Friday, 15 April 2011

The supermarket gardener

I try very hard not to go to the supermaket hungry, for fear of buying everything sweet and chocolatey the store has to offer. I'm not sure how to avoid the same thing happening with plant shopping. As a retailer I know we put temptation in your way so you can do nothing but buy the shiny sunny-faced beauties we entice you with.
I really don't want anyone to stop buying in the ravenous way I do on an empty stomach, but somehow I feel a duty to help people buy in a way that leads to a beautiful garden all year round and not just for the one sunny day we had in April that year.
It wasn't that long ago that people had to buy in autumn/winter because it was the only way to buy plants. It's a hard way to buy but what it did was make people think about their garden for the whole year and plant for the long term. I love that we can all buy and plant for the whole year but sadly it doesn't make us buy for the year. It makes us all dribbling, plant lusting zombies that cannot control their urge to buy the 'precious'. I have seen two women lock eyes across the plant area in a blood chilling dash to the last Erysimum Bowles Mauve or Choisya Sundance. It is only once the plant is secured that the blood lust subsides and the air is filled with calm once more.
I have, in the past, waited until that moment and then brought out a trolley laden with four different colours of Erysimum just to see what will happen. It's a sad thing but very entertaining.

So what do you do instead of the supermarket sweep? My advice is simple and also just that: advice. I wouldn't dare tell a woman to think more carefully about her shoes or wardrobe and equally I'm not brave enough to do that with plants. What I would say is to apply a more interior approach to outside.

If you want a cool garden then fill it with greens (Hostas) and blues(Nepeta and Festuca glauca) and other cooling shades. If you would like a  garden hotter than the very pits of hell then fill it with Crocosmia Lucifer, Dahlia Bishop of Llandaff and Rudbeckia Goldquelle. In the same way as a Crunchie makes a poor sandwhich filling some plants will not fit your garden no matter how much you want them at the garden centre or nursery. 

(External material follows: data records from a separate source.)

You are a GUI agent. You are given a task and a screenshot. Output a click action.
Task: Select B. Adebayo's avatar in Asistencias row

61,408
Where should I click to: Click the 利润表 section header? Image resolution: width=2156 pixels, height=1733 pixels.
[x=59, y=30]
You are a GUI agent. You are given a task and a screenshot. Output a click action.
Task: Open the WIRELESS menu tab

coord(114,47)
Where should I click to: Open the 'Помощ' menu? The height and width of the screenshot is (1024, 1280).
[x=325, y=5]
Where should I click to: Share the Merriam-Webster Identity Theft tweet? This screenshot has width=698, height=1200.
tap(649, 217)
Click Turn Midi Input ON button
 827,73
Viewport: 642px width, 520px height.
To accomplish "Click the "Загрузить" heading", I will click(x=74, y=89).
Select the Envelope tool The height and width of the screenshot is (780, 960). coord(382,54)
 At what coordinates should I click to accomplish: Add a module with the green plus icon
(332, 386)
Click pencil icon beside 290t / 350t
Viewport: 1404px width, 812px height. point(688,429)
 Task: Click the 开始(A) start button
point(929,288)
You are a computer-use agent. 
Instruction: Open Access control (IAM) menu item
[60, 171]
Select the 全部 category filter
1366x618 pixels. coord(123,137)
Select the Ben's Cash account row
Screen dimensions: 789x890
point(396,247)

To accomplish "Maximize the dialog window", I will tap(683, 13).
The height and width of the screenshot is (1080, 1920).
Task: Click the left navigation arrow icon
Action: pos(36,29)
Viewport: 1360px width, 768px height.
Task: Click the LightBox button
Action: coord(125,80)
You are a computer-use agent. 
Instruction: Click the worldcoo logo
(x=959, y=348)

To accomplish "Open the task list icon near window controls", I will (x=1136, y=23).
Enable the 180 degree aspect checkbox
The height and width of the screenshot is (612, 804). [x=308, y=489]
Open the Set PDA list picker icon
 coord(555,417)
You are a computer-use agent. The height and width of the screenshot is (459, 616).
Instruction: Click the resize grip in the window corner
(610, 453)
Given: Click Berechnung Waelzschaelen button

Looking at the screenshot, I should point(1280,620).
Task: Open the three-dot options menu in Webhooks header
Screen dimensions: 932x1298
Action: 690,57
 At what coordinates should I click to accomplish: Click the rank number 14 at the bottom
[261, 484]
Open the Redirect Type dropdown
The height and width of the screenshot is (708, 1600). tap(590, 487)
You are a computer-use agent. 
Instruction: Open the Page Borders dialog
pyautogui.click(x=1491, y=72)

I feel guilty telling you all not buy on a whim because, as a plantsman, my garden has very seldomly been manicured or tailored to a colour scheme. I would also say that anyone who has met me would probably pass that comment on my general appearance. In my defence the plants are usually a little out of the ordinary or querky and so would seldomly work well with other plants. As for my wardrobe ther is little I can offer in defence.

I have two very good friends who are extremely adept at choosing plants for schemes and designs but they do work on large scales. I think it is more difficult for small gardens but also tremendous fun. If you have a large garden I would encourage mass plantings with points of interest. Hellebore underplanting with Catalpa or snake bark maple, Digitalis and cherry or crab apple trees. In a large garden individual plants really get lost without a canvas to place them on.

I'm unsure really why I started this blog in particular but I see a lot of shopping trollies filled to the brim with fantastic plants of all sorts of colours. They look amazing.... in the basket and I can see the aim but feel it will never be exactly what the customer was looking for. Our time is really stretched in the nursery at this time of year but all of my staff will always help with the practicalities, and I think it is worth a quick natter with someone before you take home the beginnings of your Capability Brown moment.